Bolsonaro afirma que autorizou 1.250 novas vagas para PF e PRF

Presidente Jair Bolsonaro. Foto: EFE/ Joédson Alves

O presidente Jair Bolsonaro (PL) disse nesta quarta-feira (25/5) que assinou dois decretos que autorizam a abertura 1.250 vagas para a formação de novos agentes da PF e da PRF. A expectativa é que os atos sejam publicados em Diário Oficial da União (DOU) ainda nesta semana.

Em vídeo publicado pelo ministro da Justiça e Segurança Pública, Anderson Torres, o presidente afirmou que o trabalho dos agentes é “excepcional” e que eles merecem “reconhecimento”.

“Acabei de assinar dois decretos que autorizam, por parte da PF e da PRF, iniciar o curso de formação para 625 policiais rodoviários federais e 625 policiais federais.
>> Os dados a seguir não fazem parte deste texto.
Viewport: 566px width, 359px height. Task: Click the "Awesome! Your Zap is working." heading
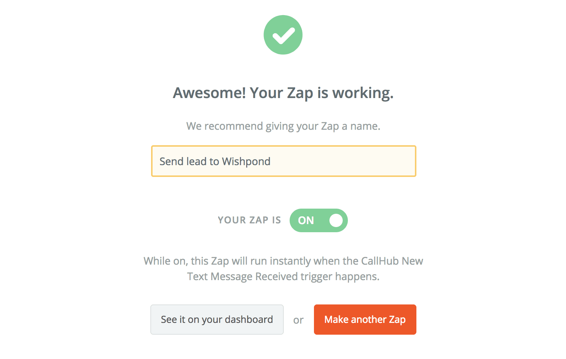click(283, 93)
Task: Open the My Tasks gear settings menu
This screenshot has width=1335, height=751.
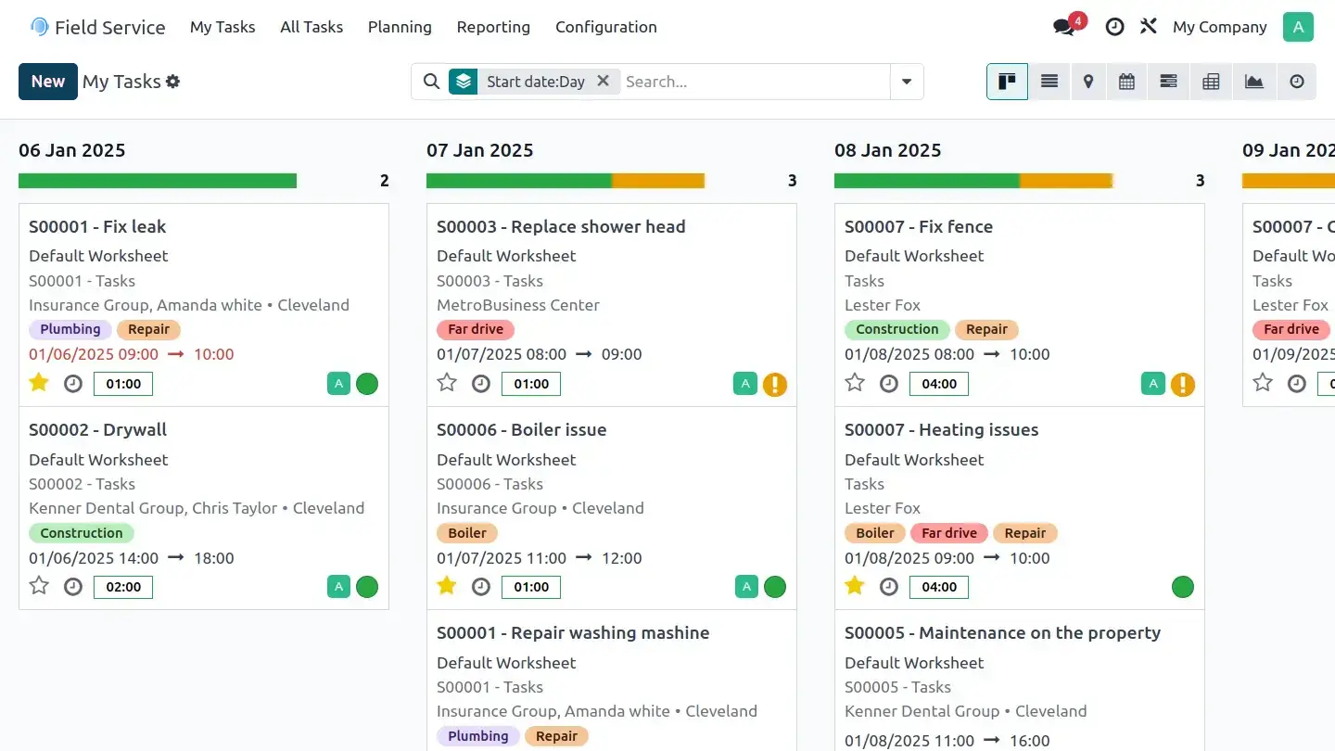Action: (x=173, y=82)
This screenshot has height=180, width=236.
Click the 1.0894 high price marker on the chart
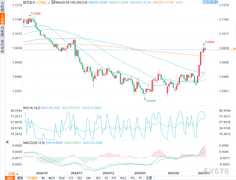pos(209,42)
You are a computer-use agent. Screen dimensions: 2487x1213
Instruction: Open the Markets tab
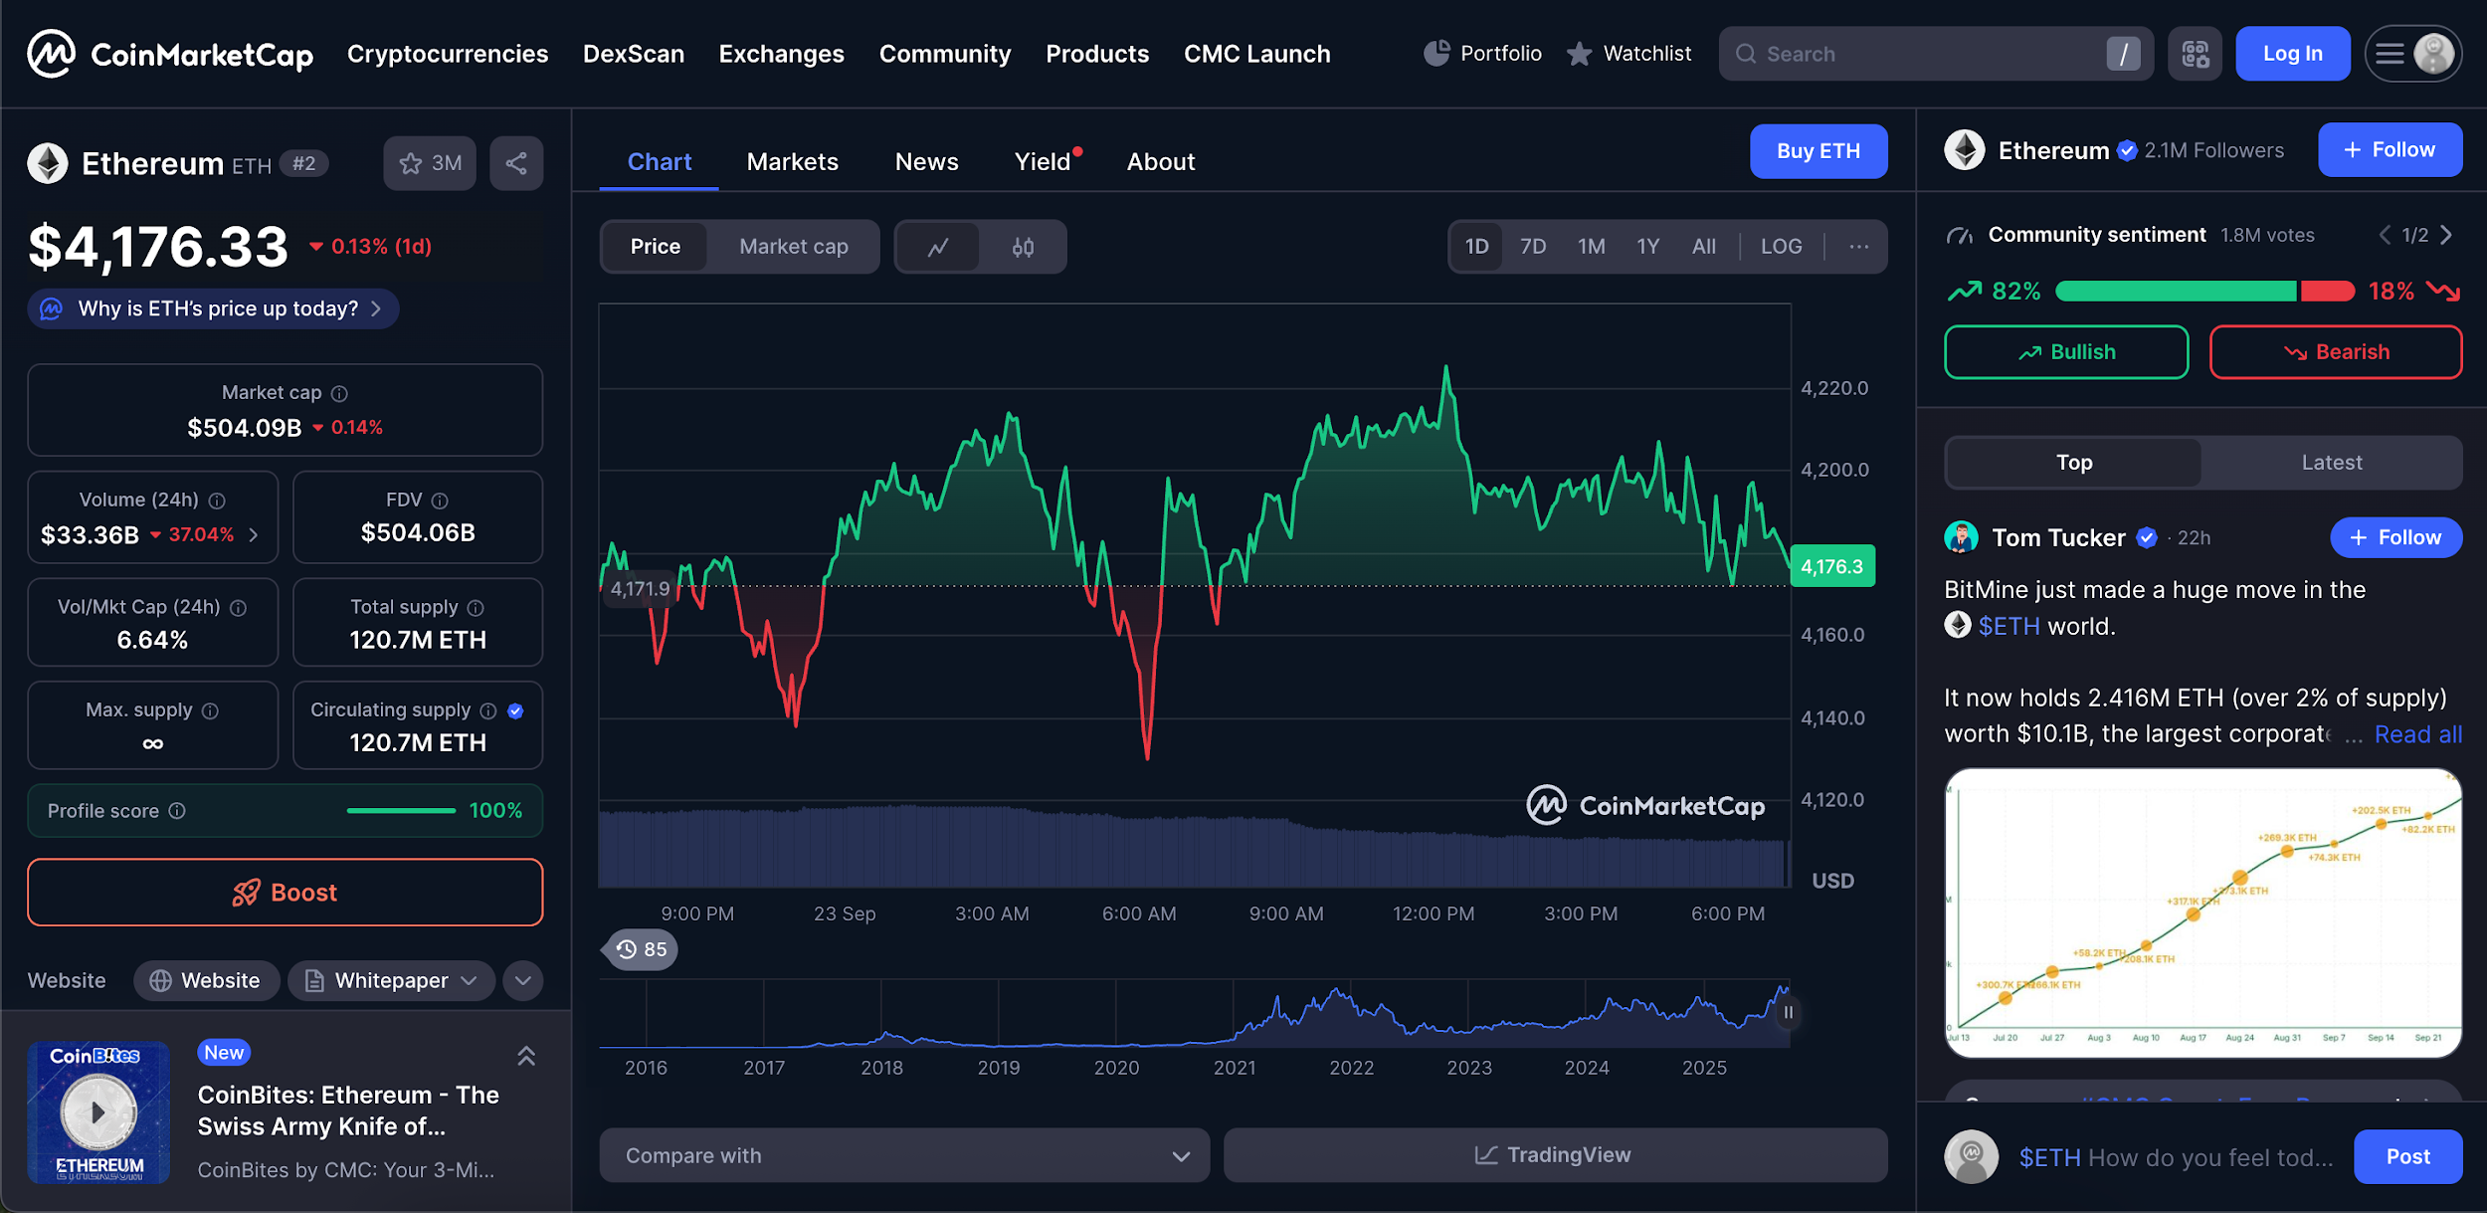(x=792, y=162)
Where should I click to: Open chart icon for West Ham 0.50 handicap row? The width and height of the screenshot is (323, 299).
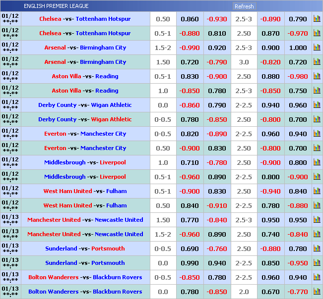pyautogui.click(x=317, y=206)
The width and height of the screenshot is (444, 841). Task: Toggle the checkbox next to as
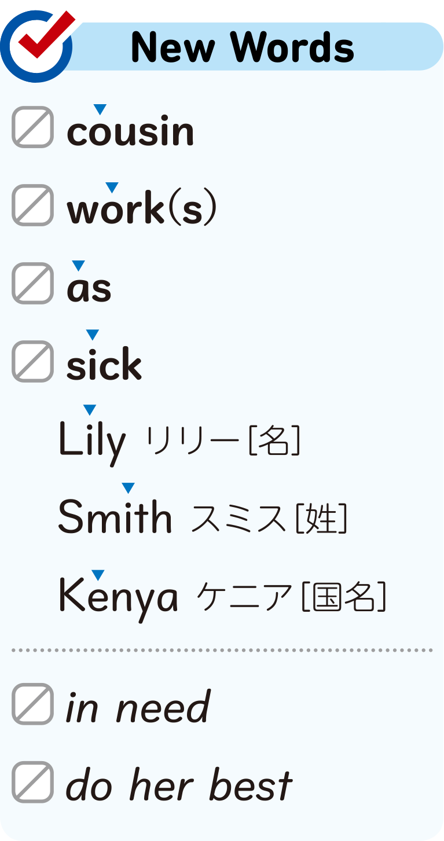click(33, 283)
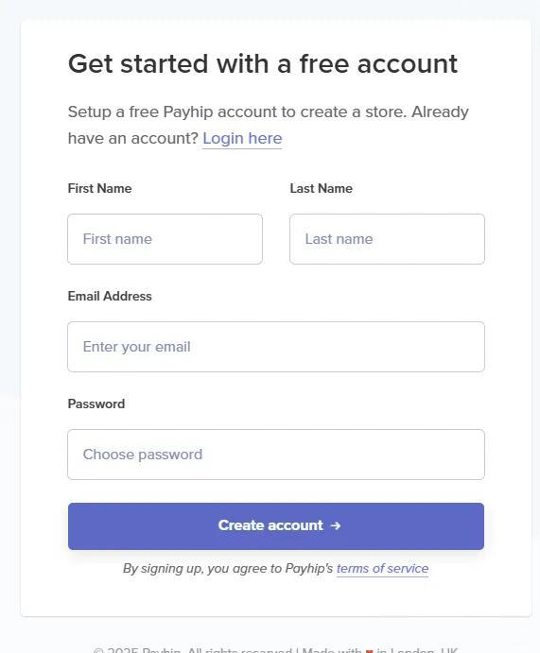
Task: Click the Choose password field
Action: tap(276, 455)
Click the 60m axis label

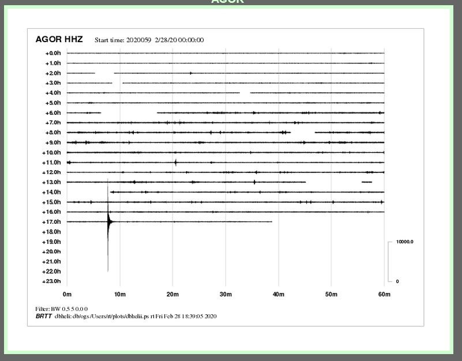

Eu sempre digo que o trabalho deles é excepcional para o Brasil e merecem um reconhecimento por tudo isso”, declarou Bolsonaro.

“Reconhecimento material”

No vídeo publicado nas redes sociais, Bolsonaro ainda diz que espera, no momento certo, “poder garantir materialmente” o reconhecimento às duas forças policiais.

“Eles são lucrativos para o Brasil. O reconhecimento é uma coisa importante e a gente espera, no momento certo, poder garantir, materialmente até, o reconhecimento aos policiais federais e aos policiais rodoviários federais”, disse.

Em março deste ano, as alas política e econômica do governo concordaram em conceder reajuste linear para todos os servidores federais ainda em 2022. Na semana passada, no entanto, o chefe do Executivo federal voltou atrás e afirmou que o reajuste no valor de 5% a todos os servidores públicos do país ainda não está definido.

“A gente se esforça para dar um reajuste, que eu sei que é pequeno para os servidores. Há uma sugestão, não está batido o martelo, vou deixar claro, de 5%. Isso equivale a mais cortes nos ministérios de R$ 7 bilhões”, afirmou.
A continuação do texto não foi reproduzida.